Ecce Homo, le ver prophétisé
"Saint Irénée dit que Jésus, en tant qu' homme était laid, qu'il monta
un âne, fut abreuvé de fiel et de vinaigre...mais que comme Dieu,
il était beau, admirable.
Origène dit qu'à la vérité, le Christ n'était pas beau...
Saint Clément d'Alexandrie, de son côté, expose que le Sauveur
ne s'était pas donné la beauté de la chair mais celle de l'âme (*! )...
Tertullien soutient, plus qu'aucun autre auteur, que Jésus était laid,
et que son extérieur n'avait rien qui lui attirait la considération et le respect...

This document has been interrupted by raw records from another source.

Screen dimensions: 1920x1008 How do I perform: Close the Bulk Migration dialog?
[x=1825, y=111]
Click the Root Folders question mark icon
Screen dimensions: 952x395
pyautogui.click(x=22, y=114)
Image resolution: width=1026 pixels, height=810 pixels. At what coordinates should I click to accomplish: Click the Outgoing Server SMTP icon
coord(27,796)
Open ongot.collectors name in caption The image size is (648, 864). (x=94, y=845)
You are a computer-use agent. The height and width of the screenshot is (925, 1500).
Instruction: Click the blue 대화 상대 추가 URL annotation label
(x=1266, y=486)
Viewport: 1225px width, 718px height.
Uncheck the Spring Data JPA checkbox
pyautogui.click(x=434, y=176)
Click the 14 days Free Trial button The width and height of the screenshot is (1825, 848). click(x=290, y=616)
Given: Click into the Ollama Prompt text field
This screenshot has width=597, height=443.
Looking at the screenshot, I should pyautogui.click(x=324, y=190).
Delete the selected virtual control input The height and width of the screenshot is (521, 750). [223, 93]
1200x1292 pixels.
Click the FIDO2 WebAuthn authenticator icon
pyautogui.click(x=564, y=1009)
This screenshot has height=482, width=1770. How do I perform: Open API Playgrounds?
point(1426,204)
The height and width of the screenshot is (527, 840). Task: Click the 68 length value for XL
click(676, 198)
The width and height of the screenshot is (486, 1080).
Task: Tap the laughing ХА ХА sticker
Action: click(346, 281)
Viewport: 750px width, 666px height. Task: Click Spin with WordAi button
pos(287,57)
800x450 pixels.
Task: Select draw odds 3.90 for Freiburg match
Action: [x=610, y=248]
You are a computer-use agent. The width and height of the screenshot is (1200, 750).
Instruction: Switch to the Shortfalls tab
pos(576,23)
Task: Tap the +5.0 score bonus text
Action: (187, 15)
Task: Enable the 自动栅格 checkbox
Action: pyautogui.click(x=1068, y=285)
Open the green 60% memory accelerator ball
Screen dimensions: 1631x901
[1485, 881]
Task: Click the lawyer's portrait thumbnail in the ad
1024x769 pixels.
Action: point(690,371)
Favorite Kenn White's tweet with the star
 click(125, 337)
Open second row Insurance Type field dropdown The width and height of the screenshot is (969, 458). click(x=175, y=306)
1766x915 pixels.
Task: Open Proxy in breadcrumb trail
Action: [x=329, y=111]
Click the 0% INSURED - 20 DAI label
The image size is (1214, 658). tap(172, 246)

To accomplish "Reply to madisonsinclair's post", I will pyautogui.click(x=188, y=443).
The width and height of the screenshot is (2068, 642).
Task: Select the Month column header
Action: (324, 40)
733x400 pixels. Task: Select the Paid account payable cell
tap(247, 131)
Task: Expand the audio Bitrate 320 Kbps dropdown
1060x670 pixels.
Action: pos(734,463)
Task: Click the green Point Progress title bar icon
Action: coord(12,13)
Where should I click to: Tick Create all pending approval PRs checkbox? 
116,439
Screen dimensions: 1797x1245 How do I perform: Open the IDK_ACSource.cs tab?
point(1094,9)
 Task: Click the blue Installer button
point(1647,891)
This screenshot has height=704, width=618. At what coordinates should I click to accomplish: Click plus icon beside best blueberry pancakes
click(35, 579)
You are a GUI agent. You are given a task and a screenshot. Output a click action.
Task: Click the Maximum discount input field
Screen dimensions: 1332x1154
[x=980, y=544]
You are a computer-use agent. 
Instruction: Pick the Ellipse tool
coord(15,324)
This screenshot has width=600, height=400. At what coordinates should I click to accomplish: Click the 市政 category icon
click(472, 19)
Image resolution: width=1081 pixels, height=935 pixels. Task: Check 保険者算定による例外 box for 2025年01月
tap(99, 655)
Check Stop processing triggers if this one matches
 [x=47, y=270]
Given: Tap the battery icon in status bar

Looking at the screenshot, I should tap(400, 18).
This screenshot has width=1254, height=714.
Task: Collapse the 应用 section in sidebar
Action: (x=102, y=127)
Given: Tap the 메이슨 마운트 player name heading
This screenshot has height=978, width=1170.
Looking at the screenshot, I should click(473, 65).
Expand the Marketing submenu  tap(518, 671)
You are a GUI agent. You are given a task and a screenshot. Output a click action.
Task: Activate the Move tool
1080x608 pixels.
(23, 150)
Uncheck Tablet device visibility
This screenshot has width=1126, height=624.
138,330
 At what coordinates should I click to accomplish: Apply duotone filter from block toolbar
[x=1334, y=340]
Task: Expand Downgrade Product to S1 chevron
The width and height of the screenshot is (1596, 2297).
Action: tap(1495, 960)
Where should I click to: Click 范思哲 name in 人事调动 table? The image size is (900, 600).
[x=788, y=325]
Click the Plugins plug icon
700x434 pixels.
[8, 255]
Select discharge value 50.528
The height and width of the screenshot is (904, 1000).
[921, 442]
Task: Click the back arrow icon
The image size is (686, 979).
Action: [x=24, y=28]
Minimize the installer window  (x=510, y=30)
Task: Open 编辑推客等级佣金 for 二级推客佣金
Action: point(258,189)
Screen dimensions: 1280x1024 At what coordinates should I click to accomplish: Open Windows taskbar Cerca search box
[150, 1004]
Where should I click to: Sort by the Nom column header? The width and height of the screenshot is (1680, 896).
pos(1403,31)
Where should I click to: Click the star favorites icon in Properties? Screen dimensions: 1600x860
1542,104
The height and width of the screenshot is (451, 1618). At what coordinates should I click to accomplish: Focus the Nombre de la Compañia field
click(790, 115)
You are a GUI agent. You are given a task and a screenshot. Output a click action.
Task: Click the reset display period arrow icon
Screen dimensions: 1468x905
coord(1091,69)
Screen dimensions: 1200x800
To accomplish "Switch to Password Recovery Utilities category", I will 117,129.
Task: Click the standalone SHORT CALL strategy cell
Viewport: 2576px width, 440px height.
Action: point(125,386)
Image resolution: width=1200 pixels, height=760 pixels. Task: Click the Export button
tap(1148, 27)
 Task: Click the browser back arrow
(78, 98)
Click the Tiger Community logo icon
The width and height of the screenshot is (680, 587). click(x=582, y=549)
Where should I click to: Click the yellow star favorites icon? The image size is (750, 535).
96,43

La vérité c'est que ces auteurs ont soutenu en cela une thèse mystique issue
toute entière de ce texte d'Isaïe :
" il s'est élevé comme une frêle arbrisseau, comme un rejeton qui sort
d'une terre trop sèche, il n'avait ni forme, ni beauté pour attirer nos regards,
ni apparence pour exiter notre amour.
Il était méprisé et abandonné des hommes...en but au mépris nous n'en
faisions pas cas."
D'autre part dans le psaume XXIIe de David :
"...Et moi, je suis un ver, et non un homme, l'opprobre des
hommes et le rebut du peuple.Tous ceux qui me voient me
tournent en dérision..."
(" Bréviaire du Christ "de Louis Charbonneau-Lassay -Albin Michel )
Ne trouve-t-on pas les vers sous terre ? Là où se taire !
Dans les ténèbres, dans les puits profonds et silencieux des vierges noires ?
Dans les geôles sombres de l'oubli ?
Ainsi ce témoignage anonyme ( "trouvé au hasard du flot", sur le net )
illustrant les propos du jour . La Misère ( le fléau ) guette celui qui ne veut
pas comprendre ce qu'est d'être VER, VERT et UNI-VERS !
"Je veux vous faire part d’une expérience que je n’ai jamais livrée à
personne. C’était avant que je ne commence le ministère de "l’adoration
eucharistique perpétuelle". Jamais je ne m’étais senti aussi blessé, aussi
abandonné, aussi rejeté, aussi pécheur. Je me trouvais, ce jour-là, devant
le Seigneur au Saint-Sacrement, et la seule lumière que je voyais était la
bougie qui vacillait. À la lumière de cette bougie, je voyais le crucifix et je
me sentais très loin de Dieu. Je ne pouvais pas prier, je ne pouvais pas Lui parler.
Alors, je me parlais à moi-même. Mais je me disais que ce n’était pas si mal,
car si je me parlais et que Jésus était présent, eh bien, Il pouvait m’entendre et
cela devenait comme une sorte de prière, n’est-ce-pas ? Et j’avais l’impression d’être
sur une autre planète, tant je me sentais loin de Dieu, incompris, pas aimé. Je n’ai rien
entendu de mes oreilles, vous comprenez, mais dans mon cœur, j’ai perçu les paroles
suivantes: “ Tu n’as jamais été aussi proche de Moi et Je ne t’ai jamais autant
aimé parce que tu ne m’as jamais autant ressemblé que sur la croix.”